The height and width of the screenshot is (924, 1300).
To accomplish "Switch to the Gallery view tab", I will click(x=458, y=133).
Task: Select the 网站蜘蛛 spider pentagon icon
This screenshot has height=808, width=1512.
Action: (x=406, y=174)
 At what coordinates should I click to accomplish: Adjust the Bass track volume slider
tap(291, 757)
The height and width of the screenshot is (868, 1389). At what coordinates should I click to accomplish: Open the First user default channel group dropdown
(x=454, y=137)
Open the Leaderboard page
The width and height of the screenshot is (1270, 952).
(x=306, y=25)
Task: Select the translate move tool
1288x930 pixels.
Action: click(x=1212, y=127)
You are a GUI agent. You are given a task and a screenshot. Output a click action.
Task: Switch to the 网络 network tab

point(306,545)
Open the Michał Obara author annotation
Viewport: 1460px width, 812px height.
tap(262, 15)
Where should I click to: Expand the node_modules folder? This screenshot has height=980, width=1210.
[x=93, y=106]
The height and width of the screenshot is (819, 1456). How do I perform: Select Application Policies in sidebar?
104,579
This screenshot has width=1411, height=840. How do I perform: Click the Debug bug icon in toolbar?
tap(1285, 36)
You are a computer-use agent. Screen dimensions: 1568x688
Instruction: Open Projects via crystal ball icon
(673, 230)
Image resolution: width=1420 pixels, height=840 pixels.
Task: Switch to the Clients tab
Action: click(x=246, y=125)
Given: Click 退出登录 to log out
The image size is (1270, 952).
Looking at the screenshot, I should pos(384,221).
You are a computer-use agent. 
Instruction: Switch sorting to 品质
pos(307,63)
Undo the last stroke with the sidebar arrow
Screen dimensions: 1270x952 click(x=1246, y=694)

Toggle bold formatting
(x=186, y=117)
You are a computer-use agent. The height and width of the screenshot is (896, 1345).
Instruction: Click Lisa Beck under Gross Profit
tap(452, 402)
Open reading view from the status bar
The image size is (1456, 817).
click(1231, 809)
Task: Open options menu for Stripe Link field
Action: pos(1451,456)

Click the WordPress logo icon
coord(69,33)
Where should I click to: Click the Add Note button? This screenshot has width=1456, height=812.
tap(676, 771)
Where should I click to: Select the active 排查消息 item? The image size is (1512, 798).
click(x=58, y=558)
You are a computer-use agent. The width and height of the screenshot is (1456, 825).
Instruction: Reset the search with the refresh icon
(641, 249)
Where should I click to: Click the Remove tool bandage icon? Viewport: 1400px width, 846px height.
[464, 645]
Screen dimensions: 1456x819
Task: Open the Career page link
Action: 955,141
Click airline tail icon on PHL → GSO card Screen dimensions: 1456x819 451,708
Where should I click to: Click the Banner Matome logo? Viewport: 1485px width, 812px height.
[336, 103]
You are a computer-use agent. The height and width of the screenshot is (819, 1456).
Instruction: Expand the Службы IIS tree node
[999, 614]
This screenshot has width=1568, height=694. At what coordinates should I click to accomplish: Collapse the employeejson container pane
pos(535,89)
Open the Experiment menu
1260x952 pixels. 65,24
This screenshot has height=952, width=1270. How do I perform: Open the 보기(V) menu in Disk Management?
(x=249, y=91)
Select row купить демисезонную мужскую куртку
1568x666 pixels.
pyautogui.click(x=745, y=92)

ACTIVITY - Only a number should be returned: how many lines in the material contain "computer"?

RESPONSE FOR THIS EXERCISE - 5